Data entries ▸
#####

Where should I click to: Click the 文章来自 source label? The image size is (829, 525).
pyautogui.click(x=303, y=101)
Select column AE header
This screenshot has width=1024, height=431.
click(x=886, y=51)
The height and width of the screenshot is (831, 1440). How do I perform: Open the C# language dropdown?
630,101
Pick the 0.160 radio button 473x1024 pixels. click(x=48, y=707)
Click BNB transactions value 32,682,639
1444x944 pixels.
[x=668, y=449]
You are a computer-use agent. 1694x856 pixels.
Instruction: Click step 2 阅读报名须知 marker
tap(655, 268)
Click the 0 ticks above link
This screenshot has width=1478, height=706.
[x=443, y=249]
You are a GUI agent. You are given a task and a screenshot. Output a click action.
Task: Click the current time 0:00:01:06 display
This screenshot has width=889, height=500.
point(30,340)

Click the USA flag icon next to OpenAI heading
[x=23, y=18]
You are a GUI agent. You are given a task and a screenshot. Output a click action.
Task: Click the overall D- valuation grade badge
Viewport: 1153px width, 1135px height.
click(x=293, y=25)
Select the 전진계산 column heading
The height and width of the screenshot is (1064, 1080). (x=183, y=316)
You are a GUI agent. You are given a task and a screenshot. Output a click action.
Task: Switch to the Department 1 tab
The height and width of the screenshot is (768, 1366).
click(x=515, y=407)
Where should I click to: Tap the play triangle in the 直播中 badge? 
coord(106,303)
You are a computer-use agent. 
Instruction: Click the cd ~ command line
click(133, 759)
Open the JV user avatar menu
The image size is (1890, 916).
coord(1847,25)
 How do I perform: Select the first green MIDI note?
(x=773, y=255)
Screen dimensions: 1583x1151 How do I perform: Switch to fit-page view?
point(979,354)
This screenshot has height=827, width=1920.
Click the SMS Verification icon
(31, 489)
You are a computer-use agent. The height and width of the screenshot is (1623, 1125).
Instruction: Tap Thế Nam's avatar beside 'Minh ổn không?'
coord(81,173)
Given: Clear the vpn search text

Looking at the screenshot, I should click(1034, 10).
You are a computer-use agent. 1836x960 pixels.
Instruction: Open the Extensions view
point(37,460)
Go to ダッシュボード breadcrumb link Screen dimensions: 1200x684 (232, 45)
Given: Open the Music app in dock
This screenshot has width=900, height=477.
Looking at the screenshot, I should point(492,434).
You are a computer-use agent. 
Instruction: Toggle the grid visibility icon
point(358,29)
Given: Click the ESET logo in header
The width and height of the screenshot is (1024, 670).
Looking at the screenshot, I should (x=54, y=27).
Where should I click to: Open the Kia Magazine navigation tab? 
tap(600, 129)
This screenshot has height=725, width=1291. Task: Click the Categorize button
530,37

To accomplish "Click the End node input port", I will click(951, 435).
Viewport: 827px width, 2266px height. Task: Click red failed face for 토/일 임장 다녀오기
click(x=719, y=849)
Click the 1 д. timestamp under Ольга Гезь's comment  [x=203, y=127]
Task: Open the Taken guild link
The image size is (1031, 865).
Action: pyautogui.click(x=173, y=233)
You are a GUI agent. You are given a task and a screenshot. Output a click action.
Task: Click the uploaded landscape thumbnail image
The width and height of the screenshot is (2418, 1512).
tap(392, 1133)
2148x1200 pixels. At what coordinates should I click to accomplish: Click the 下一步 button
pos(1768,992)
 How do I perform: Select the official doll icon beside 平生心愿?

#####

ASSIGNMENT ▸ Copy each record above so that no word or mark differs.

FINISHED EXERCISE ▸
Where should I click to: Click the 文章来自 source label? The image size is (829, 525).
pyautogui.click(x=303, y=101)
Select column AE header
This screenshot has width=1024, height=431.
click(x=886, y=51)
The height and width of the screenshot is (831, 1440). How do I perform: Open the C# language dropdown?
630,101
Pick the 0.160 radio button 473x1024 pixels. click(x=48, y=707)
Click BNB transactions value 32,682,639
1444x944 pixels.
[x=668, y=449]
You are a computer-use agent. 1694x856 pixels.
Instruction: Click step 2 阅读报名须知 marker
tap(655, 268)
Click the 0 ticks above link
This screenshot has width=1478, height=706.
[x=443, y=249]
You are a GUI agent. You are given a task and a screenshot. Output a click action.
Task: Click the current time 0:00:01:06 display
This screenshot has width=889, height=500.
point(30,340)

Click the USA flag icon next to OpenAI heading
[x=23, y=18]
You are a GUI agent. You are given a task and a screenshot. Output a click action.
Task: Click the overall D- valuation grade badge
Viewport: 1153px width, 1135px height.
click(x=293, y=25)
Select the 전진계산 column heading
The height and width of the screenshot is (1064, 1080). (x=183, y=316)
You are a GUI agent. You are given a task and a screenshot. Output a click action.
Task: Switch to the Department 1 tab
The height and width of the screenshot is (768, 1366).
click(x=515, y=407)
Where should I click to: Tap the play triangle in the 直播中 badge? 
coord(106,303)
You are a computer-use agent. 
Instruction: Click the cd ~ command line
click(133, 759)
Open the JV user avatar menu
The image size is (1890, 916).
coord(1847,25)
 How do I perform: Select the first green MIDI note?
(x=773, y=255)
Screen dimensions: 1583x1151 How do I perform: Switch to fit-page view?
point(979,354)
This screenshot has height=827, width=1920.
Click the SMS Verification icon
(31, 489)
You are a computer-use agent. The height and width of the screenshot is (1623, 1125).
Instruction: Tap Thế Nam's avatar beside 'Minh ổn không?'
coord(81,173)
Given: Clear the vpn search text

Looking at the screenshot, I should click(1034, 10).
You are a computer-use agent. 1836x960 pixels.
Instruction: Open the Extensions view
point(37,460)
Go to ダッシュボード breadcrumb link Screen dimensions: 1200x684 (232, 45)
Given: Open the Music app in dock
This screenshot has width=900, height=477.
Looking at the screenshot, I should point(492,434).
You are a computer-use agent. 
Instruction: Toggle the grid visibility icon
point(358,29)
Given: Click the ESET logo in header
The width and height of the screenshot is (1024, 670).
Looking at the screenshot, I should (x=54, y=27).
Where should I click to: Open the Kia Magazine navigation tab? 
tap(600, 129)
This screenshot has height=725, width=1291. Task: Click the Categorize button
530,37

To accomplish "Click the End node input port", I will click(951, 435).
Viewport: 827px width, 2266px height. Task: Click red failed face for 토/일 임장 다녀오기
click(x=719, y=849)
Click the 1 д. timestamp under Ольга Гезь's comment  [x=203, y=127]
Task: Open the Taken guild link
The image size is (1031, 865).
Action: pyautogui.click(x=173, y=233)
You are a GUI agent. You are given a task and a screenshot. Output a click action.
Task: Click the uploaded landscape thumbnail image
The width and height of the screenshot is (2418, 1512).
tap(392, 1133)
2148x1200 pixels. At what coordinates should I click to accomplish: Click the 下一步 button
pos(1768,992)
 How do I perform: Select the official doll icon beside 平生心愿?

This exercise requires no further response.